**ARTICOLO:**

----

Inammissibilità del ricorso: quando la genericità costa cara
L’ordinanza in esame della Corte di Cassazione offre un importante insegnamento sulla redazione dei ricorsi in materia penale, sottolineando le conseguenze negative di una contestazione generica. La Corte ha dichiarato l’inammissibilità del ricorso presentato da un individuo condannato per detenzione di sostanze stupefacenti, confermando la decisione dei giudici di merito e condannandolo al pagamento delle spese e di una sanzione pecuniaria. Questo caso evidenzia come un’impugnazione, per avere successo, debba confrontarsi criticamente e specificamente con le argomentazioni della sentenza che si intende contestare.
I Fatti del Caso e le Decisioni di Merito
Il procedimento trae origine dalla condanna inflitta dal Tribunale di Roma a un soggetto per il reato di detenzione di cocaina. La decisione è stata successivamente confermata dalla Corte d’Appello di Roma. L’imputato, non rassegnato alla condanna, ha deciso di presentare ricorso per Cassazione, affidando la sua difesa a un unico motivo: il mancato riconoscimento di una specifica circostanza attenuante.

----

**RIGHE DI DATI:**
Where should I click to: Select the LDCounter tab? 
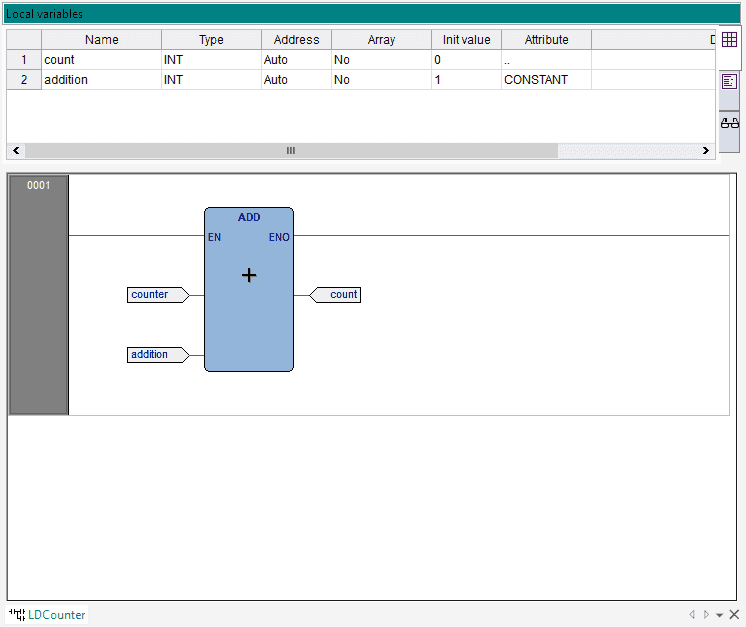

----

**IL COMPITO:** Trascrivi alla lettera il passo dell'articolo sull'inammissibilità del ricorso che va da "I Fatti del" fino a "specifica circostanza attenuante.".

**RISULTATO:**
I Fatti del Caso e le Decisioni di Merito
Il procedimento trae origine dalla condanna inflitta dal Tribunale di Roma a un soggetto per il reato di detenzione di cocaina. La decisione è stata successivamente confermata dalla Corte d’Appello di Roma. L’imputato, non rassegnato alla condanna, ha deciso di presentare ricorso per Cassazione, affidando la sua difesa a un unico motivo: il mancato riconoscimento di una specifica circostanza attenuante.